I think I may be drowning...

Jun 28, 2006 23:05

"A little orphan girl once told me that the sun would come out tomorrow. Her adopted father was a powerful billionaire so I suppressed the urge to laugh in her face, but now, by gum, I think she may have been on to something!"

Today was the first time in a while that the day was not entirely filled with rain. And, of course, its the one day I actually planned to stay in to get some work done. I'm moving through the contents of my room and basement to pack up things - things that will either travel to Richmond or things that will stay in the house, essentially in storage. I have a lot of stuff! I'm not sure where a lot of it came from but now I have to go through all of it. Oh well, I'm hoping that, by Friday, I'll have sorted through everything in my room so the basement and downstairs is all that's left for next week.
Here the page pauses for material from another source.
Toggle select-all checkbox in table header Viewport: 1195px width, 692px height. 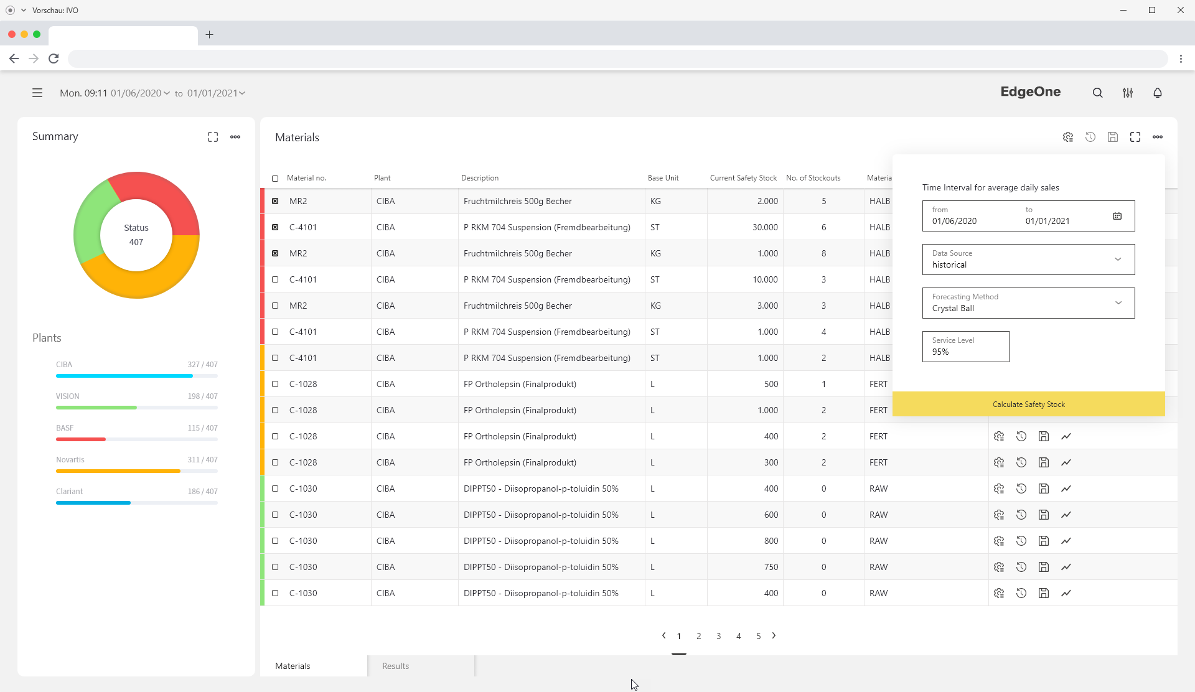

Because, in about a week, the family will be back and things will go back to being crazy and controlling. And the comments will accompany them.

I'm worried that I'm reverting back to the person I was; the situations I find myself in just seem to be oddly similar to things that happened before. I'm not sure that I like this but I'm not sure how to stop it. I almost feel like I'm working backwards and its frustrating because, while I'm not really a fan of the person I am, I absolutely hated who I used be and I feel like everything is out of my control.

Oh well, maybe I just hate having to deal with the rain, especially since the storms are missing thunder and lightening. Well, it looks like I spoke to soon - there's the thunder.